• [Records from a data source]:
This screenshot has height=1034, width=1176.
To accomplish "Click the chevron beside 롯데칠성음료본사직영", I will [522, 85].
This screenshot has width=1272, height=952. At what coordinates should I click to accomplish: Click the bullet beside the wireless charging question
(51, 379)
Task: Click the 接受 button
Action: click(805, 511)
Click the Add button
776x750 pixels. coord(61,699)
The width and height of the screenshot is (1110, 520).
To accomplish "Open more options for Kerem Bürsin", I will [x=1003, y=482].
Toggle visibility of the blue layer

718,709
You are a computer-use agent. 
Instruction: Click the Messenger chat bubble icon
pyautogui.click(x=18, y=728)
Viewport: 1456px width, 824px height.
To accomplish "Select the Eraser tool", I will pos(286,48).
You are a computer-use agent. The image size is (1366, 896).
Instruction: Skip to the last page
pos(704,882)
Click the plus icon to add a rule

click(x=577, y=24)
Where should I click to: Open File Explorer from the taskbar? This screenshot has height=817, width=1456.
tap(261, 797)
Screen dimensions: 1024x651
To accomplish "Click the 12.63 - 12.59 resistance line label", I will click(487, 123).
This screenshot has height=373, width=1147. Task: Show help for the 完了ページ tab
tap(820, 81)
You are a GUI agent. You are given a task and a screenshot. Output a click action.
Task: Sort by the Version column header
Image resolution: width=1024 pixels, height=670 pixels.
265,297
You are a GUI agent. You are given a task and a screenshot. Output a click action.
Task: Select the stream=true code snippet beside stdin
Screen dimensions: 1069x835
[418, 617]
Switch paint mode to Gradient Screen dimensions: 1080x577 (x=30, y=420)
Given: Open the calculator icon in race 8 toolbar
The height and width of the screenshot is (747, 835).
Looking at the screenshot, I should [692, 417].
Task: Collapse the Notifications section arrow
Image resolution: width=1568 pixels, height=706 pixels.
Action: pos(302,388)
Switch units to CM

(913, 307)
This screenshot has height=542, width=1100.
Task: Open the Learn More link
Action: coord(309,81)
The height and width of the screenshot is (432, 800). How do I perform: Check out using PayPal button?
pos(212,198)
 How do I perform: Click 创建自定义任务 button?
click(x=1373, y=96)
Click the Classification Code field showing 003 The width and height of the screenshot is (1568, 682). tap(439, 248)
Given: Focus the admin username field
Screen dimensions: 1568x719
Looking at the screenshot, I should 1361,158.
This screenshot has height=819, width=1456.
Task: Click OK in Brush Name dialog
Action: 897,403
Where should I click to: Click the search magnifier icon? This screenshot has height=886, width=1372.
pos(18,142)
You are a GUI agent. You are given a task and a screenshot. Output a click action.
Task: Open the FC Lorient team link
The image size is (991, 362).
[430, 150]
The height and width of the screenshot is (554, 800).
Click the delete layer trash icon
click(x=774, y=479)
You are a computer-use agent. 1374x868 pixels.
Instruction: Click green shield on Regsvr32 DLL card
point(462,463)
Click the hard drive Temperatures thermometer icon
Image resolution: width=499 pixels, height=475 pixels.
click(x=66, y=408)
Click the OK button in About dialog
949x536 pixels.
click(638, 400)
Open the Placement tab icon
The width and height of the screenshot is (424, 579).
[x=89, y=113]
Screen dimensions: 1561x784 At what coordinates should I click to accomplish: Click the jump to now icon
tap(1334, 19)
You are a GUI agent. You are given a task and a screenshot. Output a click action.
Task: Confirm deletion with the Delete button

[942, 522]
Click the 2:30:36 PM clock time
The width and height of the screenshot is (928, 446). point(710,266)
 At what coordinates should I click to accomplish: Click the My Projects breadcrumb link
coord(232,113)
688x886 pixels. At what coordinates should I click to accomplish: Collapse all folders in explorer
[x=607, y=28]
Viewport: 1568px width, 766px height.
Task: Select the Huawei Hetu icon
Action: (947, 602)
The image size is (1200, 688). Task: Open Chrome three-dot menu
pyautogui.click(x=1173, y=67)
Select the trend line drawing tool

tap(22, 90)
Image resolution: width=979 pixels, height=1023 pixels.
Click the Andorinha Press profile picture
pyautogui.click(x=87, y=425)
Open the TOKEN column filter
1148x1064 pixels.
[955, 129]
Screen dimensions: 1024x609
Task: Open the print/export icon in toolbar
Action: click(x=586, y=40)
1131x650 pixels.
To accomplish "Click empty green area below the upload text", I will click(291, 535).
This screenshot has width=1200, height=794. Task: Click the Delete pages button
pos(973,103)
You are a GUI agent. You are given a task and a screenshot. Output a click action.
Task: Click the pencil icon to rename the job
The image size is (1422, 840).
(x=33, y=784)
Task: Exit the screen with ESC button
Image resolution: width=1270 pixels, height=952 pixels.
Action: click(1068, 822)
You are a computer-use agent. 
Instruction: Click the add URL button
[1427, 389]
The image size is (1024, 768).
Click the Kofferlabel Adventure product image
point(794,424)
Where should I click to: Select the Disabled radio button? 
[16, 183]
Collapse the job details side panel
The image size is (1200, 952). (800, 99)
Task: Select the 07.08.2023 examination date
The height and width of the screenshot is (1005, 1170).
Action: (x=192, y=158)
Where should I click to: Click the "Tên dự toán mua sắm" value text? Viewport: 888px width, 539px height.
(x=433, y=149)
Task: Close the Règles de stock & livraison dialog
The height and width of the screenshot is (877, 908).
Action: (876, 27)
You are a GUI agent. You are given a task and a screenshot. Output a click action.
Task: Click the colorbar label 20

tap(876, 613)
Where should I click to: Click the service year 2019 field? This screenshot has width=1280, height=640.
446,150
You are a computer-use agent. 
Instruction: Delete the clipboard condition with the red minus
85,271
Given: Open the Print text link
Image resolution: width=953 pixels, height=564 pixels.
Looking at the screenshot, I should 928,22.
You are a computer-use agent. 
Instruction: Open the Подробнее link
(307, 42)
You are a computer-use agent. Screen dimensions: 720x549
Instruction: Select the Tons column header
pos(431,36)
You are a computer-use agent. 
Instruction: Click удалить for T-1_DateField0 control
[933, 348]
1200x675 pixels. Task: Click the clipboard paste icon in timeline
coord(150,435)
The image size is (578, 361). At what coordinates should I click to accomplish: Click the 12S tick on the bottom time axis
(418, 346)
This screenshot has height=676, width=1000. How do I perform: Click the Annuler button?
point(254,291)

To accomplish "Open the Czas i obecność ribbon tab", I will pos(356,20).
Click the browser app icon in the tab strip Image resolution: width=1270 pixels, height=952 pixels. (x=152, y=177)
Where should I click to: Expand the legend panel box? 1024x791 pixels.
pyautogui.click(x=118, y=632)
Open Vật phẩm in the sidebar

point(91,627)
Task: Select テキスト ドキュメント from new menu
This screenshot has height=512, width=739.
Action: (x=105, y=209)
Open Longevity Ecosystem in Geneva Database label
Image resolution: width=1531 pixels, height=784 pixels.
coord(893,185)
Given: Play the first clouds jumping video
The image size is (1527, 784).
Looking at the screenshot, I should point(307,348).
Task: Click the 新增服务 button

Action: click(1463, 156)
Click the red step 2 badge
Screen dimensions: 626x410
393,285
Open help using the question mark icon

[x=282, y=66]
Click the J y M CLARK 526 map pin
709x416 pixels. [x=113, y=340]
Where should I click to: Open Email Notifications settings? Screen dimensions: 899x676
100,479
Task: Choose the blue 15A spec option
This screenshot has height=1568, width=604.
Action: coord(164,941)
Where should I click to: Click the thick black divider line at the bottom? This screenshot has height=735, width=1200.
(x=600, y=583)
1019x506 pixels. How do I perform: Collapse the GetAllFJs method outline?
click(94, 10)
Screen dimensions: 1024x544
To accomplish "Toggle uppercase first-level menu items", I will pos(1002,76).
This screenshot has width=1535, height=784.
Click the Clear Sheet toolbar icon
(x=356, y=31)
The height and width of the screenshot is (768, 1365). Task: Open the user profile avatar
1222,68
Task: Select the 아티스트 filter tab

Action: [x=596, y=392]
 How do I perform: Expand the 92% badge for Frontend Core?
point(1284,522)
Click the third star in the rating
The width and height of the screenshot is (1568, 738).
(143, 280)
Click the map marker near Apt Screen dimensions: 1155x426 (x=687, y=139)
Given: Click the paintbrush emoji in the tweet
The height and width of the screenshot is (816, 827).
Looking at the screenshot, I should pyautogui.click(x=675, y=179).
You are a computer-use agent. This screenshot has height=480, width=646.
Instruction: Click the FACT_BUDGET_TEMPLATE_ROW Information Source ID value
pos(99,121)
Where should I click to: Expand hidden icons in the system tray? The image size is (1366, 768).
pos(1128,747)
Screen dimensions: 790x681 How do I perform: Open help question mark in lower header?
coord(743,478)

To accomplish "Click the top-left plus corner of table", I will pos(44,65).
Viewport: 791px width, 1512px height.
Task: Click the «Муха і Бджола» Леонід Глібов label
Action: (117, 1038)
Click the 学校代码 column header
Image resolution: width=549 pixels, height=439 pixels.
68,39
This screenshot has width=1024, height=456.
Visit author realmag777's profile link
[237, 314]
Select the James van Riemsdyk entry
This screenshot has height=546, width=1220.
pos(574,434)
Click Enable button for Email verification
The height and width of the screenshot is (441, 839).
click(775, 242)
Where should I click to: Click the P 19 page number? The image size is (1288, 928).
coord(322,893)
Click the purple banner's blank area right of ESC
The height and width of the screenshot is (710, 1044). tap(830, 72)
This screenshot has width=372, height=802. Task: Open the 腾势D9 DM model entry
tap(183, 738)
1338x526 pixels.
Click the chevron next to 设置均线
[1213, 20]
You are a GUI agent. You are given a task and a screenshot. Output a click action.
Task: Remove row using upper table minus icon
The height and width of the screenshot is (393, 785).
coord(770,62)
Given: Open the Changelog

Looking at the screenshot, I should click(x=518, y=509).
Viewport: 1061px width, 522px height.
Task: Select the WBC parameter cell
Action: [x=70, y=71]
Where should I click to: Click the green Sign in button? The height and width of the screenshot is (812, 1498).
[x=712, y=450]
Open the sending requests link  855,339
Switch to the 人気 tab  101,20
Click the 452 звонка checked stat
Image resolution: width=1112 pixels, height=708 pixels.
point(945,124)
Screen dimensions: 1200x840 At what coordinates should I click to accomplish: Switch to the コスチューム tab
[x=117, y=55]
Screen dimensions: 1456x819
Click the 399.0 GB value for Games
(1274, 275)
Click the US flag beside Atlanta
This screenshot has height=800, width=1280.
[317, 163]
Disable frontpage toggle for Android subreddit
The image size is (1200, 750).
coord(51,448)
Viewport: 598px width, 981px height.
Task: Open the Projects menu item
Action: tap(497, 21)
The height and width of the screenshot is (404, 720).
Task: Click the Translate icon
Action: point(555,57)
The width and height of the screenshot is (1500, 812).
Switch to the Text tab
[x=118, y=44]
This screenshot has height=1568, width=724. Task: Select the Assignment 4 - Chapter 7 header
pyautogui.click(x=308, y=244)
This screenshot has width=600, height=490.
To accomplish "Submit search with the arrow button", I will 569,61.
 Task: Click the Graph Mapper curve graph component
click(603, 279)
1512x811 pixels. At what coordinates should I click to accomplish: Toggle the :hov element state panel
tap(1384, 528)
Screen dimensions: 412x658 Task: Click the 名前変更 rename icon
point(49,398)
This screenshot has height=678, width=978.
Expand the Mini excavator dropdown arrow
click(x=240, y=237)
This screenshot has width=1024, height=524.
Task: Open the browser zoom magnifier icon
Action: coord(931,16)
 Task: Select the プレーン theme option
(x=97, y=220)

• [Work required]: Find every line in the records that contains the word "help", and copy each one out.

• [Task response]:
This screenshot has height=373, width=1147. Task: Show help for the 完了ページ tab
Open help using the question mark icon
Screen dimensions: 790x681 How do I perform: Open help question mark in lower header?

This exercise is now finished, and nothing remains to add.